A Vague, Meandering Post

This year's Booker prizewinner Kiran Desai reports that her mother, the novelist Anita Desai, helped her write the novel that won the Booker, and I do not doubt it. One of my treasured possessions is a copy of the very first short story I published, marked up with Anita Desai's handwritten notes, in delicate purple pen; she was indeed a wonderful teacher. My own mother -- also a writer, also a teacher, also my teacher -- broke her knee last week, a problem that required major surgery under general anesthesia to correct. She is recovering in a hospital not far from her old house, where I, too, spent a portion of my childhood. The place figures in my novel the way it figures in my dreams -- crabgrass, poison oak, swing shifts, linoleum. I am tempted to say, dismissively, You get the picture, but I don't because it isn't true. In Joyce Carol Oates' new collection, High Lonesome, Oates does get the picture -- she has her finger on something important that otherwise resists lyric description, & fits better into the more familiar and more distanced and antiseptic discourses about jobs, economic insecurity, mandatory overtime, minimum wage.

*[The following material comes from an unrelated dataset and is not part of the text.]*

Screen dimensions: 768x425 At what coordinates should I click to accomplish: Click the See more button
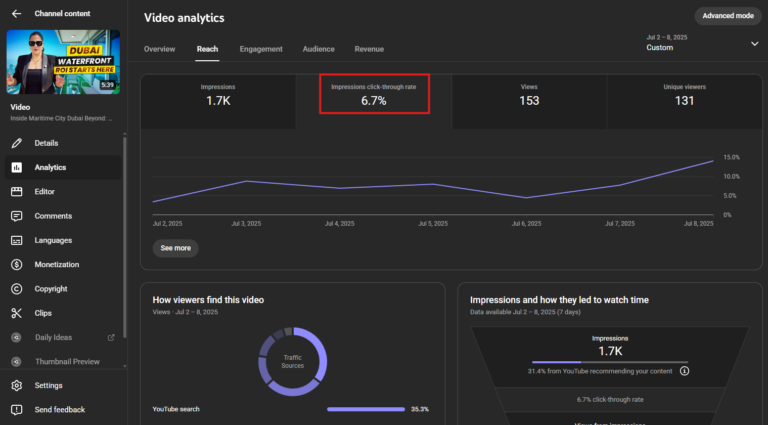(x=175, y=248)
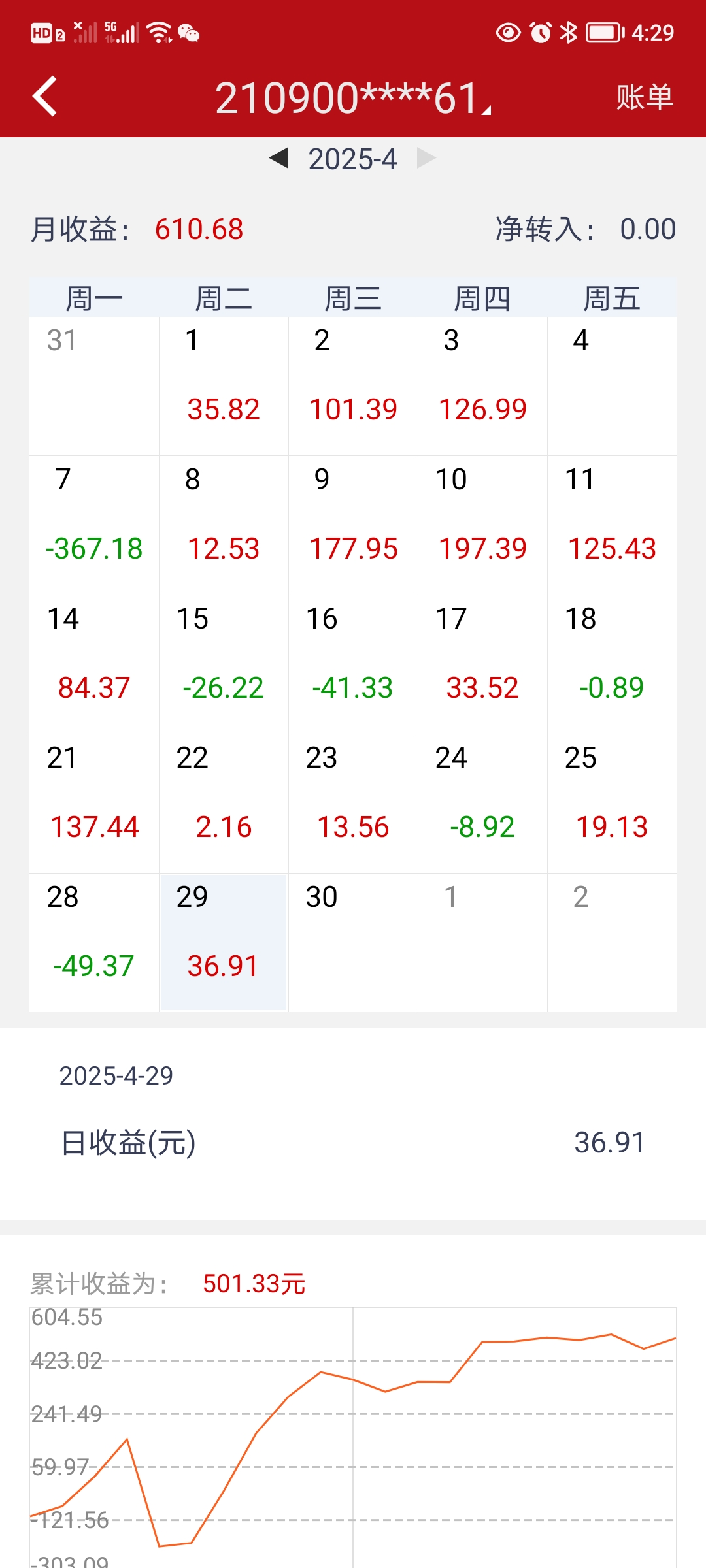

A place where reading novels (let alone writing them) is suspect and barely tolerated when there is so much else to do. I read Oates' stories with a tight chest, thinking about Oates' childhood (she was no stranger, I bet, to linoleum), her hunger for books, and about the books she has written, the sheer quantity of them, as if, finding the world lacking the books she wanted to read, she simply made them herself, as you might make furniture to suit an odd-shaped room. Also thinking about the fact of Oates' childlessness. Kiran Desai says she won't have children because then she would have to break her writerly solitude and "be sweet" , which gets in the way of her writing. Her mother, I want to remind her, wrote wonderful books with four children underfoot, along with teaching duties and office hours, including one session in which she gently insisted that yes, I had talent and yes, it was not only worth developing but probably the most important thing I could do -- and her encouragement made all the difference.